Medico-juristic science made a considerable step when Casper adopted this distinction of two types of sexual inversion. But, as is always the case in the analysis of hitherto neglected phenomena, his classification falls far short of the necessities of the problem. While treating of acquired sexual inversion, he only thinks of debauchees. He does not seem to have considered a deeper question—deeper in its bearing upon the way in which society will have to deal with the whole problem—the question of how far these instincts are capable of being communicated by contagion to persons in their fullest exercise of sexual vigour. Taste, fashion, preference, as factors in the dissemination of anomalous passions, he has left out of his account. It is also, but this is a minor matter, singular that he should have restricted his observations on the freemasonry among pæderasts to those in whom the instinct is acquired. That exists quite as much or even more among those in whom it is congenital.

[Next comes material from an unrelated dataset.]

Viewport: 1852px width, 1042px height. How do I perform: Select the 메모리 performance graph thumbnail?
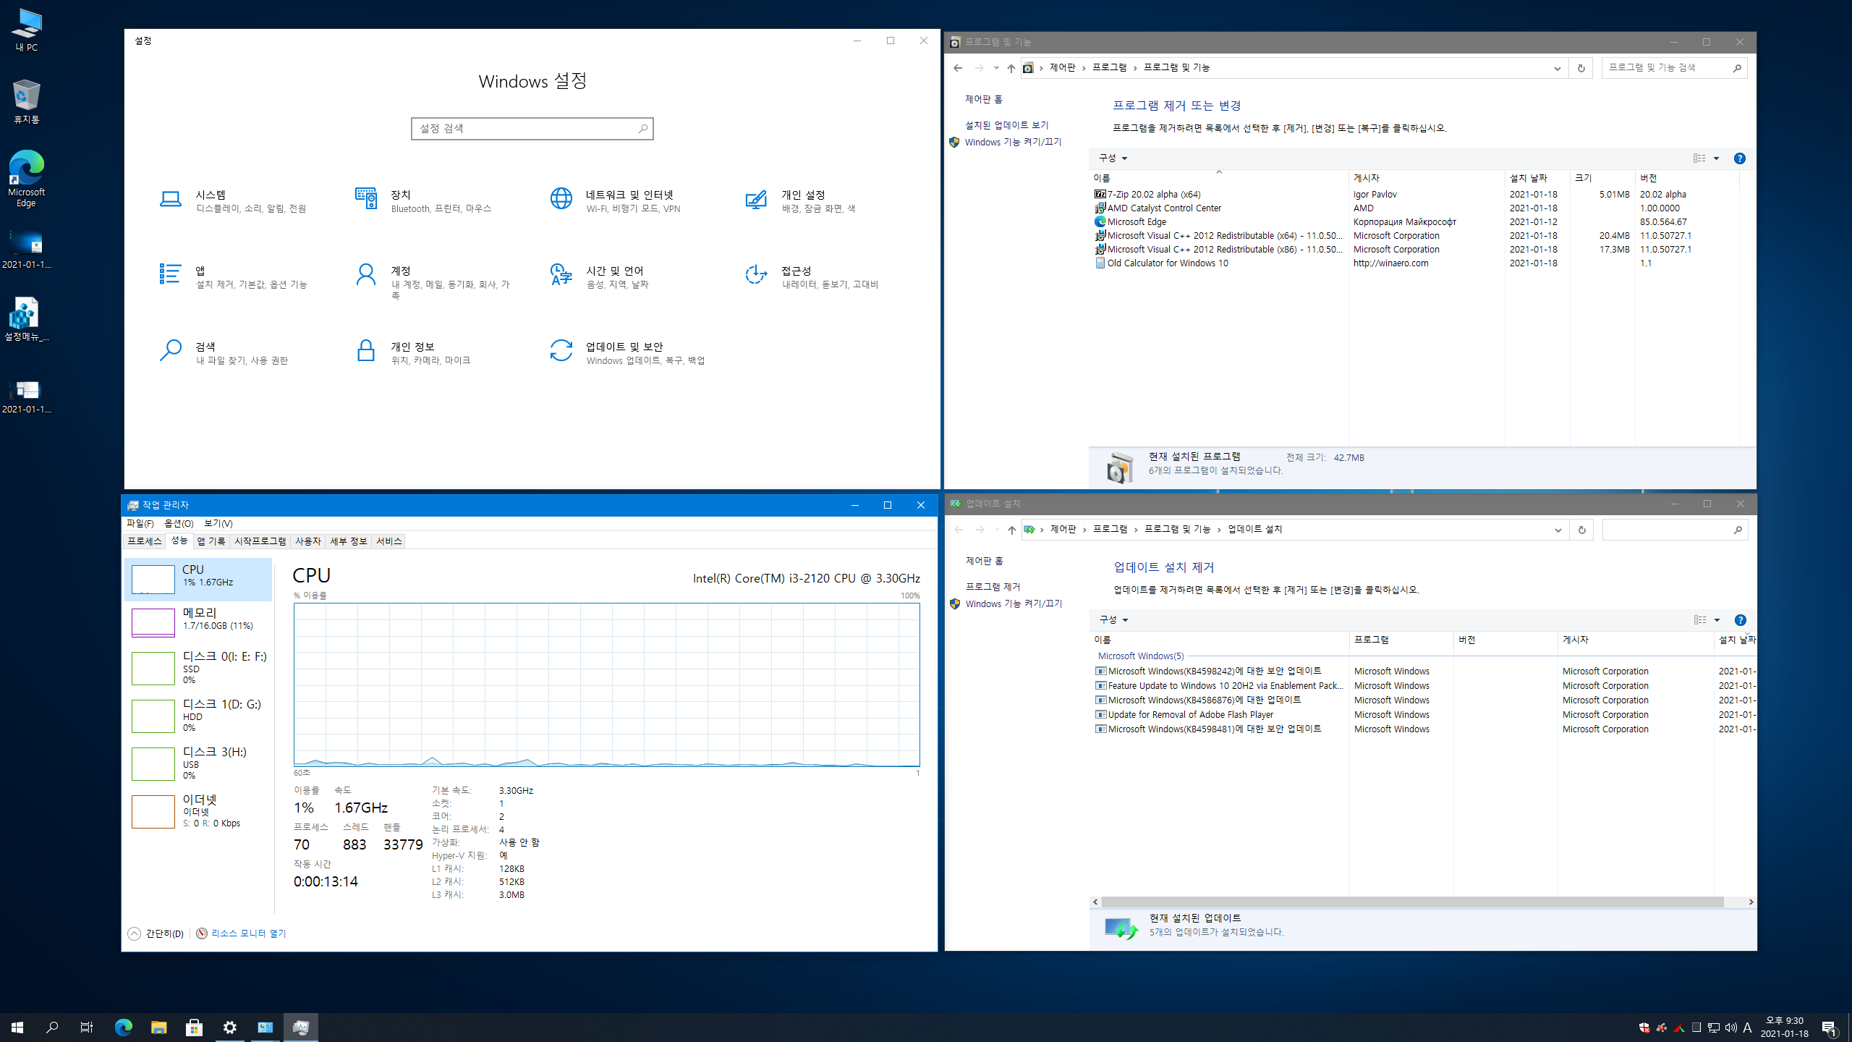pos(153,622)
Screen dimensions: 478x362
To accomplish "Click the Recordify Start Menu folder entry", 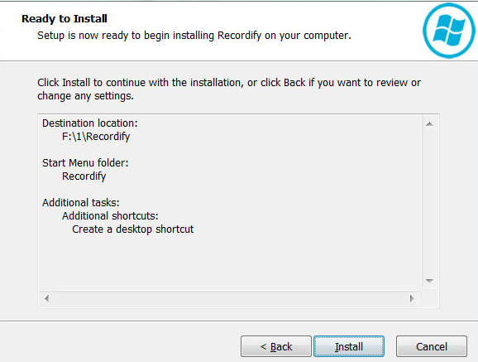I will pos(84,176).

The upshot of the whole matter, however, is that the best book on medical jurisprudence now extant repudiates the enormities of Tardieu's method, and lays it down for proved that "the majority of persons who are subject" to sexual inversion come into the world, or issue from the cradle, with their inclination clearly marked.

  1. Tardieu, op. cit., pp. 213-255.
  2. In dealing with Tardieu, Casper-Liman, and Tarnowsky, I have directed the reader to passages in the works of the three medical authorities who have spoken most decidedly upon this topic. After comparing their evidence, the case seems to me to stand thus. Both male and female prostitutes are exposed to considerable risks of physical deformation in the exercise of their illicit trade. But males and females, if they keep their vicious propensities within the bounds of temperance, offer no physical deformations to observation. Only those men who for years have practised promiscuous prostitution earn epithets like the Greek slang εὑρὑπρωκτος, or the Italian culo rotto.
  3. Casper-Liman, op. cit., vol. i. p. 164.
  4. Casper-Liman, op. cit., vol. i. pp. 174-181.
  5. Op. cit., vol. i. pp. 164-166.
  6. Having criticised Tardieu for his use of the phrase pæderast, Casper and Liman can find no better.
  7. Westphal: Die Conträre Sexualempfindung. Archiv für Psychatrie, vol. ii. I.